Directions>
Each line of the listing that contains "computer" should be found and copied.

==========

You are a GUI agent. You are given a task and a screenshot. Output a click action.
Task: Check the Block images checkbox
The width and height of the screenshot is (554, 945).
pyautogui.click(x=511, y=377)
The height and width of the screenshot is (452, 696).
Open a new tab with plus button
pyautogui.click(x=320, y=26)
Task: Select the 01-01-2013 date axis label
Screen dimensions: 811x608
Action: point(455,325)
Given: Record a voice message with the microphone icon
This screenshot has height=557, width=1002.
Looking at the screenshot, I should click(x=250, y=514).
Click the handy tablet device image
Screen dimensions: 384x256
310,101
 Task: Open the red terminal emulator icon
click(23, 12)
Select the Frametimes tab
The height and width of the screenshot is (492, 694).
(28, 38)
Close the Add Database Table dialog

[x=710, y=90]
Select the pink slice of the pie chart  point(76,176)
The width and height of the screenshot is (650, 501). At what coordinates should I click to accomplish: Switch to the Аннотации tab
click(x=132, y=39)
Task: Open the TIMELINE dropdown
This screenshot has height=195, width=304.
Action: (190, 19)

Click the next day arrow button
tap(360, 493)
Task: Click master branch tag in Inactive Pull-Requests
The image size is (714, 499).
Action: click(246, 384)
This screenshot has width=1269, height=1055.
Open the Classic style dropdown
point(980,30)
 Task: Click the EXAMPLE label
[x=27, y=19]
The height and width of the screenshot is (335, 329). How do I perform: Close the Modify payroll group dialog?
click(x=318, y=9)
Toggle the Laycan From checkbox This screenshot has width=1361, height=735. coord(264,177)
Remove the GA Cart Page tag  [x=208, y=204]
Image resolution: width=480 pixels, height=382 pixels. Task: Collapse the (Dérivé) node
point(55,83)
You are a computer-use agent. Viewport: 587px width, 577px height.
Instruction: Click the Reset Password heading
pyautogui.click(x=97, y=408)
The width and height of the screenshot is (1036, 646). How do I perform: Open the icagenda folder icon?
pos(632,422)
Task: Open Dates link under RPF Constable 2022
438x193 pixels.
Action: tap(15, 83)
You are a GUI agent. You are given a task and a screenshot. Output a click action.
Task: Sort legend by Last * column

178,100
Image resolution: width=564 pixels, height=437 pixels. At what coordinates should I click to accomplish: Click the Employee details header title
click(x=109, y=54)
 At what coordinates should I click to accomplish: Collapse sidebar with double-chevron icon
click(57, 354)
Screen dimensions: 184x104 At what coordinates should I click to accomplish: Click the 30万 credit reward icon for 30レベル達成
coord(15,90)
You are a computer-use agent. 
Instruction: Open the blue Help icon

==========

Solution to this problem>
You are a computer-use agent. Viewport: 587px width, 577px height.
You are a computer-use agent. 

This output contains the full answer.